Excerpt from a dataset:

[START]

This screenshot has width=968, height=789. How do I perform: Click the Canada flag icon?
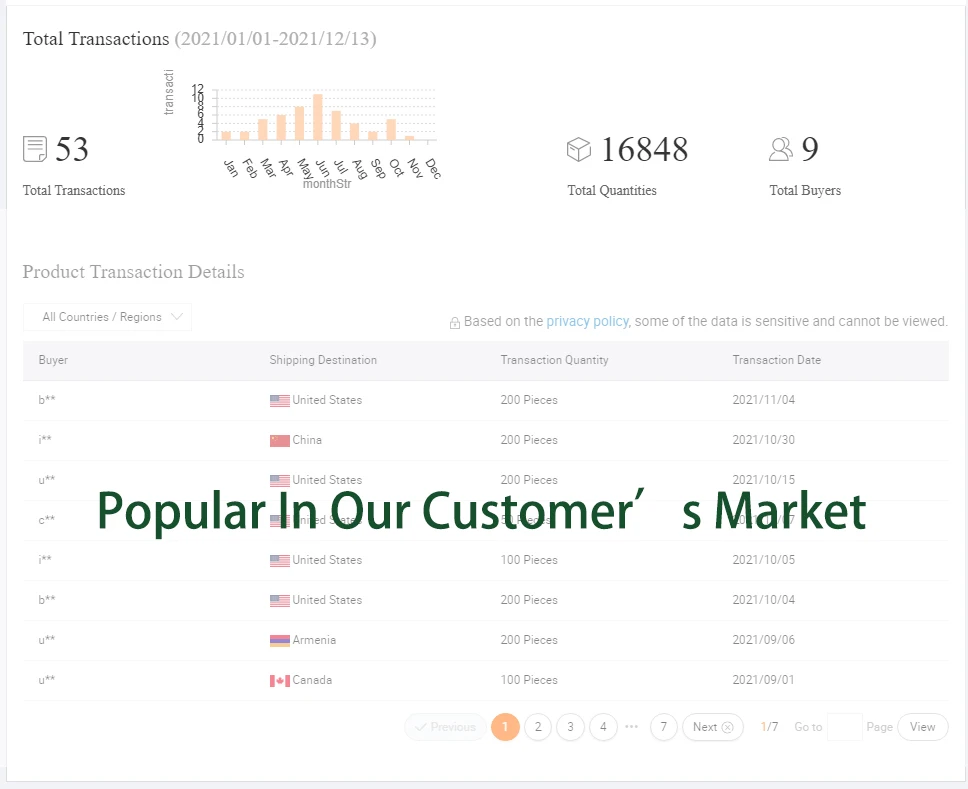pyautogui.click(x=280, y=680)
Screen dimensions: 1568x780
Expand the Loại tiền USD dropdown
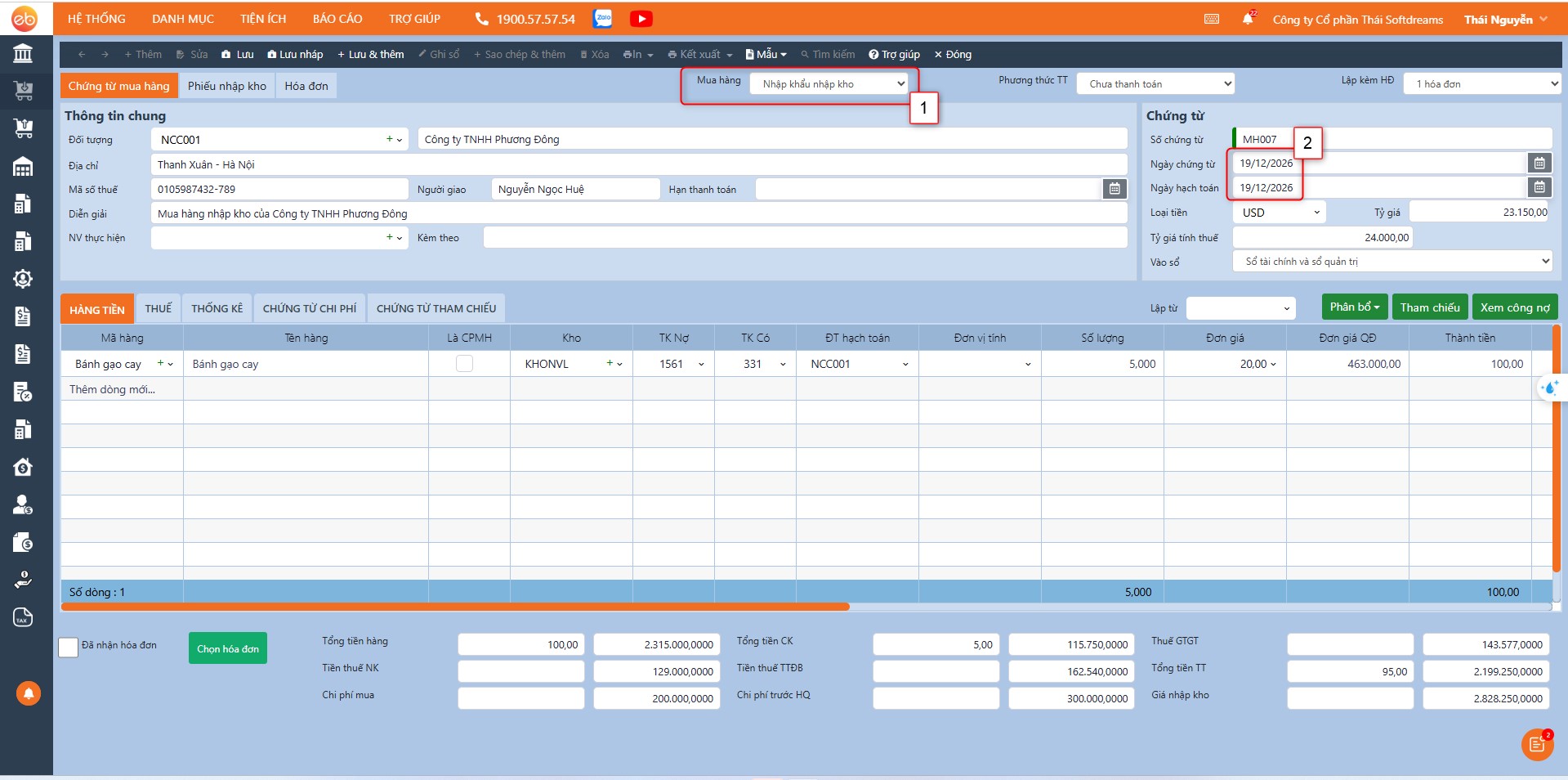(1279, 213)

[END]

The request
Rewrite the records above with "dropdown" changed to "menu" and everything else kept the same. Omit the pictures from your answer.

Expected answer
This screenshot has width=968, height=789. How do I perform: Click the Canada flag icon?
pyautogui.click(x=280, y=680)
Screen dimensions: 1568x780
Expand the Loại tiền USD menu
(1279, 213)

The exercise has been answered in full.